--- START ---
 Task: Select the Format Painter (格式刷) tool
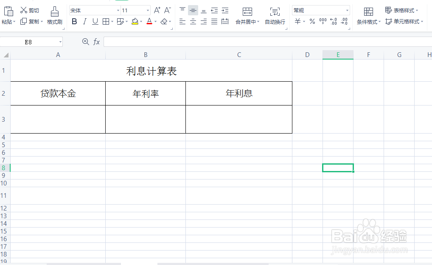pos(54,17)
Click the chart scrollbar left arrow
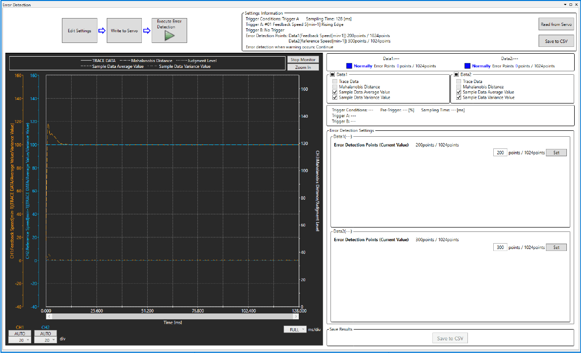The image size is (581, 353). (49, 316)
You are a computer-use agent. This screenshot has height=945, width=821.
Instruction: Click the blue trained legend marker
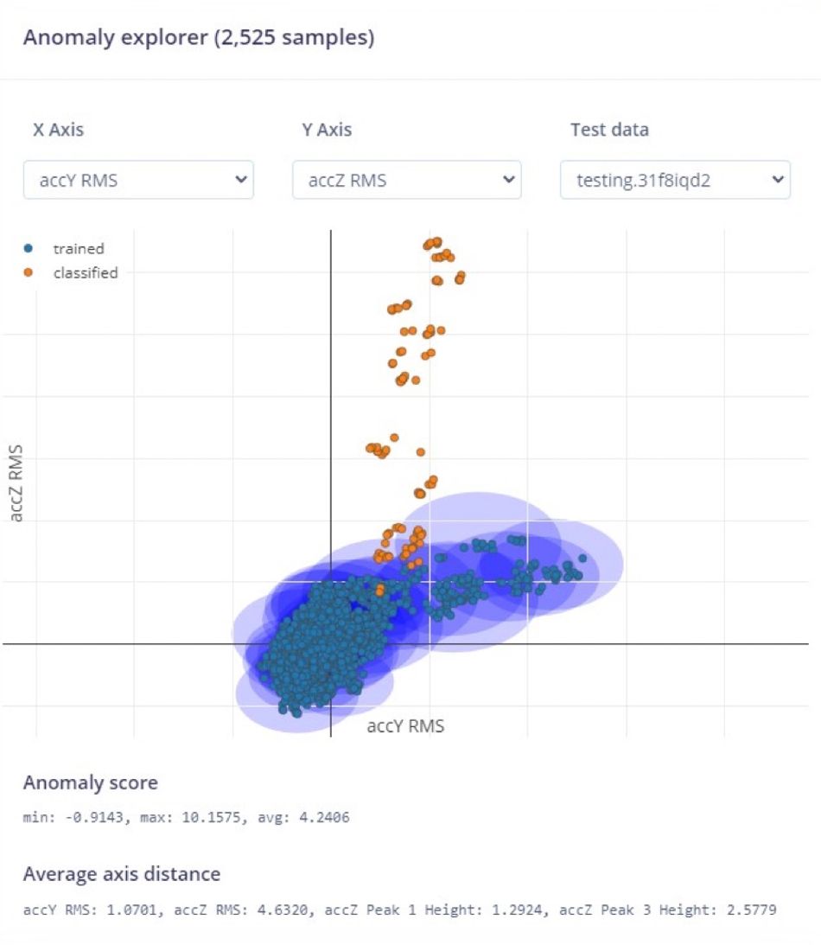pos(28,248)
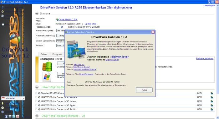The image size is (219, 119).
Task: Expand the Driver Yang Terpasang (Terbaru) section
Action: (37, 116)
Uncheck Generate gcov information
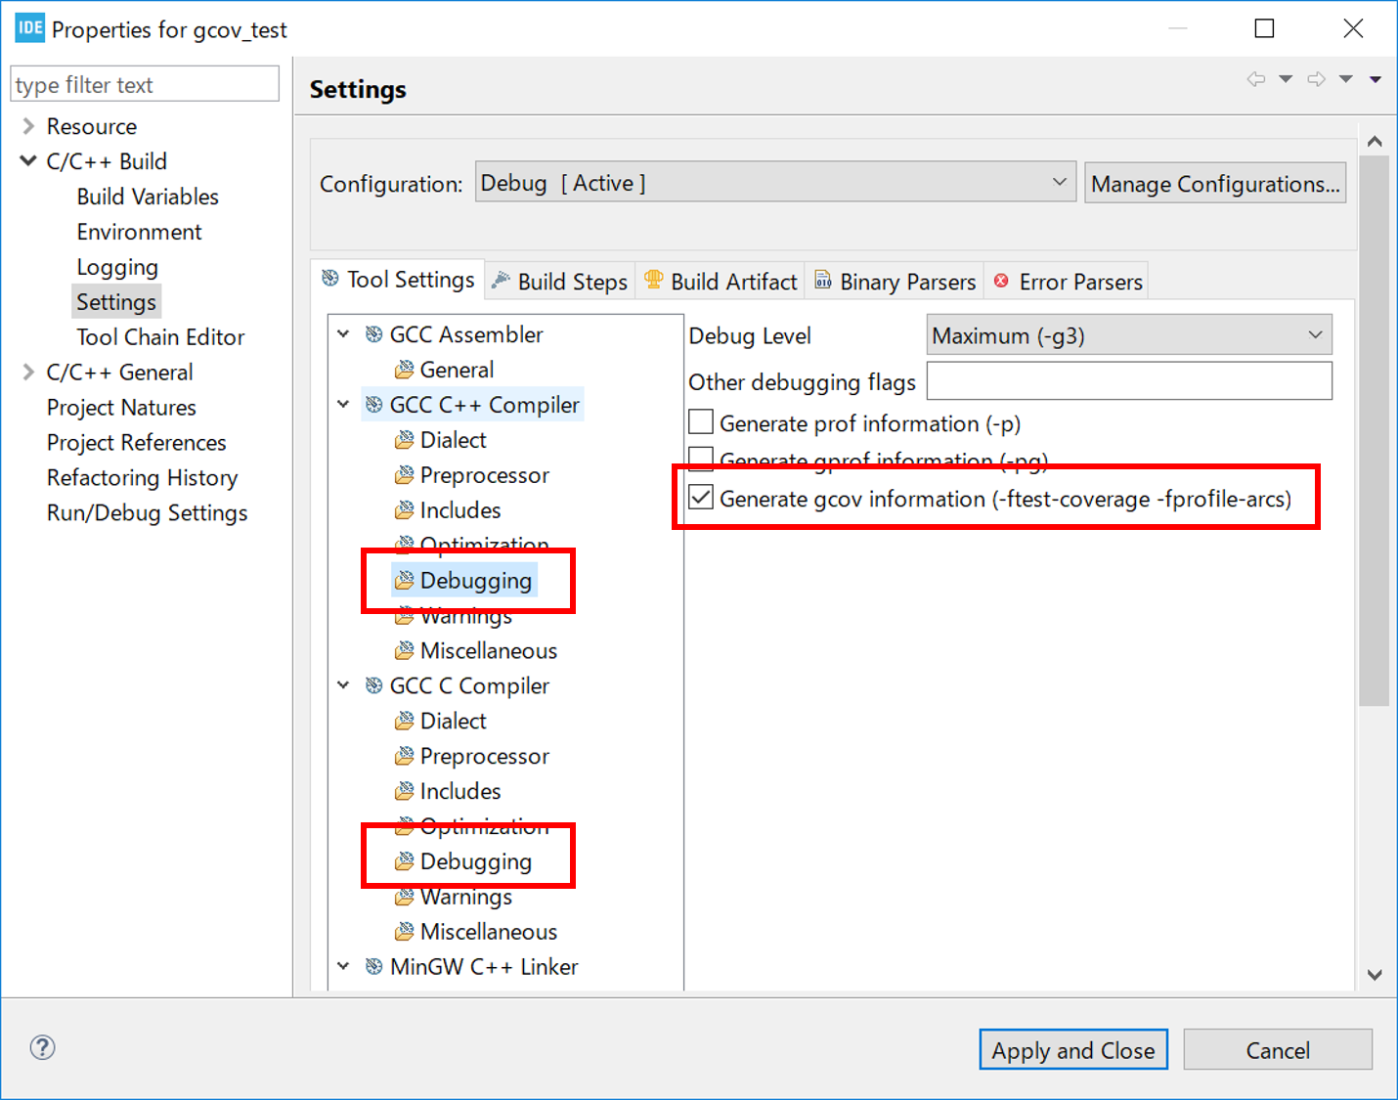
--- END ---
WHAT NEEDS TO BE DONE: Could you transcribe exactly the lines from the one with "Click the chart scrollbar left arrow" through the end of the data, both ends included, and nothing else, skipping the pictures?

ANSWER SECTION:
Click the chart scrollbar left arrow
The image size is (581, 353). (49, 316)
You are a computer-use agent. This screenshot has height=945, width=821.
Instruction: Click the blue trained legend marker
pos(28,248)
The image size is (219, 119).
Task: Expand the Driver Yang Terpasang (Terbaru) section
Action: (37, 116)
Uncheck Generate gcov information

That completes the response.